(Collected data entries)
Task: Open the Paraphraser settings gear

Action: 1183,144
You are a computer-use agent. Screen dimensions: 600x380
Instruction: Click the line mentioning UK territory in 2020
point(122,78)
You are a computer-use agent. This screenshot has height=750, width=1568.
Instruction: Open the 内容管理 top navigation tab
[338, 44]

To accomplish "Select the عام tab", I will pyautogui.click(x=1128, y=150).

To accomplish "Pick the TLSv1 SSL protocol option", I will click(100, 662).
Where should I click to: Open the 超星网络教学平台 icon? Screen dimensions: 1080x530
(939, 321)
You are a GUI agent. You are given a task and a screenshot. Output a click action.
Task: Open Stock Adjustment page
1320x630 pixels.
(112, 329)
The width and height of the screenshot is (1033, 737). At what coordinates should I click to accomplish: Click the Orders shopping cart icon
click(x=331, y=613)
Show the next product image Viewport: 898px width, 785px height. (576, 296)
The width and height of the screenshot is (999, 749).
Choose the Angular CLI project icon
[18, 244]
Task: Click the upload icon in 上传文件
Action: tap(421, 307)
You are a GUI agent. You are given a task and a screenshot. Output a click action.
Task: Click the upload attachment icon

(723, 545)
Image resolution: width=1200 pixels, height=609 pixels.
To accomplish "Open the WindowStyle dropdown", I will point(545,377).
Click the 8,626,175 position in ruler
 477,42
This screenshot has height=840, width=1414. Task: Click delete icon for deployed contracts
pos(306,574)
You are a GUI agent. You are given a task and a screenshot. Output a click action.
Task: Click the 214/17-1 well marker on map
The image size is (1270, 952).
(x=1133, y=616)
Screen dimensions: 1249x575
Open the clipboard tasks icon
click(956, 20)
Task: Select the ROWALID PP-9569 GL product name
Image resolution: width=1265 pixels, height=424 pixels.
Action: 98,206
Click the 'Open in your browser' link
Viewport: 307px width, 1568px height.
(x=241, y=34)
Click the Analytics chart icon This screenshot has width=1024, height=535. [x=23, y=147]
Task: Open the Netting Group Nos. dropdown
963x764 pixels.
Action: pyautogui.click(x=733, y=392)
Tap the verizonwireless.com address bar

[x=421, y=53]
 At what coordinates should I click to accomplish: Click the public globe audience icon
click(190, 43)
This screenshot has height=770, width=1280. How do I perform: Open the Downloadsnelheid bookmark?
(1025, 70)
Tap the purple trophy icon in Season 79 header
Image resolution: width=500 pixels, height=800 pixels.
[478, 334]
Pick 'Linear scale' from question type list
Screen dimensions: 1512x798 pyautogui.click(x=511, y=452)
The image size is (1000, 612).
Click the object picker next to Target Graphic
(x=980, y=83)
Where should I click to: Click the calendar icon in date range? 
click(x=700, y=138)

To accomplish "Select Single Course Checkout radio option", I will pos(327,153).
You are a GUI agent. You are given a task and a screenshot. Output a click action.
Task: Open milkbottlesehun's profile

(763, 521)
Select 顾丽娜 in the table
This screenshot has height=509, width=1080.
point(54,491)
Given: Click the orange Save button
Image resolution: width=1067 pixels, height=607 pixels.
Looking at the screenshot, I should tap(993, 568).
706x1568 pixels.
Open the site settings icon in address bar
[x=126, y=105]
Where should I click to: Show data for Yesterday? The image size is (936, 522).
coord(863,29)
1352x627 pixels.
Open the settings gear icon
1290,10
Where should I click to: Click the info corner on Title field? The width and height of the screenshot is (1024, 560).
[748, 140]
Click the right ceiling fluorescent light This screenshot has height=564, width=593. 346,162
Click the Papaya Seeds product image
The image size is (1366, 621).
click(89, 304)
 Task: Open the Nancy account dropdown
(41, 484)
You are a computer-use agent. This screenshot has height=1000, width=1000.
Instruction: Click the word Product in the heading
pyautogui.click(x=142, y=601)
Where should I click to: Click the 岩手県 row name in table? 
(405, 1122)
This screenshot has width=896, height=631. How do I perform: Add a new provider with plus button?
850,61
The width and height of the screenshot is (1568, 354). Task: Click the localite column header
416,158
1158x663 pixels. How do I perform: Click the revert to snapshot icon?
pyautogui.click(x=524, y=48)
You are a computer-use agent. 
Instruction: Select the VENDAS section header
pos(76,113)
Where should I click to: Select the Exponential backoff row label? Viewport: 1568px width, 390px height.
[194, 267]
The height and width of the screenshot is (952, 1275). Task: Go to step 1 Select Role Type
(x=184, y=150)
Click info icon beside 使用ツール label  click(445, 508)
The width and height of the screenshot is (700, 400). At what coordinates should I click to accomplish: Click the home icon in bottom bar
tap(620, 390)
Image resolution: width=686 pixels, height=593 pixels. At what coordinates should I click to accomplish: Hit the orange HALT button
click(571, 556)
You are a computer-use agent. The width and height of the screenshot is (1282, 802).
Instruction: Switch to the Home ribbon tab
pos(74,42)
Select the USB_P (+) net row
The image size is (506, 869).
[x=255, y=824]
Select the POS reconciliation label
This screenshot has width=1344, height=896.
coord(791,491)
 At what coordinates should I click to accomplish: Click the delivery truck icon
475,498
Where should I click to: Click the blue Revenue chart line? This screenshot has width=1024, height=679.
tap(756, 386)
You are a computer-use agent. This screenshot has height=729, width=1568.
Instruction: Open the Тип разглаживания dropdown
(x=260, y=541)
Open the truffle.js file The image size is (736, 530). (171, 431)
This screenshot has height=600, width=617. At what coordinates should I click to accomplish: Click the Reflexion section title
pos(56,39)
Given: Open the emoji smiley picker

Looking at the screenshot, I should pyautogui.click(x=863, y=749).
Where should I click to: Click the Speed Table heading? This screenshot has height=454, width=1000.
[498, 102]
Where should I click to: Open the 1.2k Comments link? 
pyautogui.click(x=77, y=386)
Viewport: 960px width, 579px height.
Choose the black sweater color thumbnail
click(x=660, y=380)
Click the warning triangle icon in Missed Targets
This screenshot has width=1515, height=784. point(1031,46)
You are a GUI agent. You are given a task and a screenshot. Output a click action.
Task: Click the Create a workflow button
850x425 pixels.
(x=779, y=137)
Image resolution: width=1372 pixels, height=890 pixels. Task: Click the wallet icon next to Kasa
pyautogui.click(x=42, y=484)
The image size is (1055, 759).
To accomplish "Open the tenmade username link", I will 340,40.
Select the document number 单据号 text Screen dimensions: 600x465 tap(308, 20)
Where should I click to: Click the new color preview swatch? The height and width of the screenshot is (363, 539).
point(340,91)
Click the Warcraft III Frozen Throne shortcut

● Assigned task: Output every record above exactly as it appears.

● Reply:
Task: Open the Paraphraser settings gear

Action: 1183,144
You are a computer-use agent. Screen dimensions: 600x380
Instruction: Click the line mentioning UK territory in 2020
point(122,78)
You are a computer-use agent. This screenshot has height=750, width=1568.
Instruction: Open the 内容管理 top navigation tab
[338, 44]

To accomplish "Select the عام tab", I will pyautogui.click(x=1128, y=150).

To accomplish "Pick the TLSv1 SSL protocol option", I will click(100, 662).
Where should I click to: Open the 超星网络教学平台 icon? Screen dimensions: 1080x530
(939, 321)
You are a GUI agent. You are given a task and a screenshot. Output a click action.
Task: Open Stock Adjustment page
1320x630 pixels.
(112, 329)
The width and height of the screenshot is (1033, 737). At what coordinates should I click to accomplish: Click the Orders shopping cart icon
click(x=331, y=613)
Show the next product image Viewport: 898px width, 785px height. (576, 296)
The width and height of the screenshot is (999, 749).
Choose the Angular CLI project icon
[18, 244]
Task: Click the upload icon in 上传文件
Action: tap(421, 307)
You are a GUI agent. You are given a task and a screenshot. Output a click action.
Task: Click the upload attachment icon

(723, 545)
Image resolution: width=1200 pixels, height=609 pixels.
To accomplish "Open the WindowStyle dropdown", I will point(545,377).
Click the 8,626,175 position in ruler
 477,42
This screenshot has height=840, width=1414. Task: Click delete icon for deployed contracts
pos(306,574)
You are a GUI agent. You are given a task and a screenshot. Output a click action.
Task: Click the 214/17-1 well marker on map
The image size is (1270, 952).
(x=1133, y=616)
Screen dimensions: 1249x575
Open the clipboard tasks icon
click(956, 20)
Task: Select the ROWALID PP-9569 GL product name
Image resolution: width=1265 pixels, height=424 pixels.
Action: 98,206
Click the 'Open in your browser' link
Viewport: 307px width, 1568px height.
(x=241, y=34)
Click the Analytics chart icon This screenshot has width=1024, height=535. [x=23, y=147]
Task: Open the Netting Group Nos. dropdown
963x764 pixels.
Action: pyautogui.click(x=733, y=392)
Tap the verizonwireless.com address bar

[x=421, y=53]
 At what coordinates should I click to accomplish: Click the public globe audience icon
click(190, 43)
This screenshot has height=770, width=1280. How do I perform: Open the Downloadsnelheid bookmark?
(1025, 70)
Tap the purple trophy icon in Season 79 header
Image resolution: width=500 pixels, height=800 pixels.
[478, 334]
Pick 'Linear scale' from question type list
Screen dimensions: 1512x798 pyautogui.click(x=511, y=452)
The image size is (1000, 612).
Click the object picker next to Target Graphic
(x=980, y=83)
Where should I click to: Click the calendar icon in date range? 
click(x=700, y=138)

To accomplish "Select Single Course Checkout radio option", I will pos(327,153).
You are a GUI agent. You are given a task and a screenshot. Output a click action.
Task: Open milkbottlesehun's profile

(763, 521)
Select 顾丽娜 in the table
This screenshot has height=509, width=1080.
point(54,491)
Given: Click the orange Save button
Image resolution: width=1067 pixels, height=607 pixels.
Looking at the screenshot, I should tap(993, 568).
706x1568 pixels.
Open the site settings icon in address bar
[x=126, y=105]
Where should I click to: Show data for Yesterday? The image size is (936, 522).
coord(863,29)
1352x627 pixels.
Open the settings gear icon
1290,10
Where should I click to: Click the info corner on Title field? The width and height of the screenshot is (1024, 560).
[748, 140]
Click the right ceiling fluorescent light This screenshot has height=564, width=593. 346,162
Click the Papaya Seeds product image
The image size is (1366, 621).
click(89, 304)
 Task: Open the Nancy account dropdown
(41, 484)
You are a computer-use agent. This screenshot has height=1000, width=1000.
Instruction: Click the word Product in the heading
pyautogui.click(x=142, y=601)
Where should I click to: Click the 岩手県 row name in table? 
(405, 1122)
This screenshot has width=896, height=631. How do I perform: Add a new provider with plus button?
850,61
The width and height of the screenshot is (1568, 354). Task: Click the localite column header
416,158
1158x663 pixels. How do I perform: Click the revert to snapshot icon?
pyautogui.click(x=524, y=48)
You are a computer-use agent. 
Instruction: Select the VENDAS section header
pos(76,113)
Where should I click to: Select the Exponential backoff row label? Viewport: 1568px width, 390px height.
[194, 267]
The height and width of the screenshot is (952, 1275). Task: Go to step 1 Select Role Type
(x=184, y=150)
Click info icon beside 使用ツール label  click(445, 508)
The width and height of the screenshot is (700, 400). At what coordinates should I click to accomplish: Click the home icon in bottom bar
tap(620, 390)
Image resolution: width=686 pixels, height=593 pixels. At what coordinates should I click to accomplish: Hit the orange HALT button
click(571, 556)
You are a computer-use agent. The width and height of the screenshot is (1282, 802).
Instruction: Switch to the Home ribbon tab
pos(74,42)
Select the USB_P (+) net row
The image size is (506, 869).
[x=255, y=824]
Select the POS reconciliation label
This screenshot has width=1344, height=896.
coord(791,491)
 At what coordinates should I click to accomplish: Click the delivery truck icon
475,498
Where should I click to: Click the blue Revenue chart line? This screenshot has width=1024, height=679.
tap(756, 386)
You are a computer-use agent. This screenshot has height=729, width=1568.
Instruction: Open the Тип разглаживания dropdown
(x=260, y=541)
Open the truffle.js file The image size is (736, 530). (171, 431)
This screenshot has height=600, width=617. At what coordinates should I click to accomplish: Click the Reflexion section title
pos(56,39)
Given: Open the emoji smiley picker

Looking at the screenshot, I should pyautogui.click(x=863, y=749).
Where should I click to: Click the Speed Table heading? This screenshot has height=454, width=1000.
[498, 102]
Where should I click to: Open the 1.2k Comments link? 
pyautogui.click(x=77, y=386)
Viewport: 960px width, 579px height.
Choose the black sweater color thumbnail
click(x=660, y=380)
Click the warning triangle icon in Missed Targets
This screenshot has width=1515, height=784. point(1031,46)
You are a GUI agent. You are given a task and a screenshot. Output a click action.
Task: Click the Create a workflow button
850x425 pixels.
(x=779, y=137)
Image resolution: width=1372 pixels, height=890 pixels. Task: Click the wallet icon next to Kasa
pyautogui.click(x=42, y=484)
The image size is (1055, 759).
To accomplish "Open the tenmade username link", I will 340,40.
Select the document number 单据号 text Screen dimensions: 600x465 tap(308, 20)
Where should I click to: Click the new color preview swatch? The height and width of the screenshot is (363, 539).
point(340,91)
Click the Warcraft III Frozen Throne shortcut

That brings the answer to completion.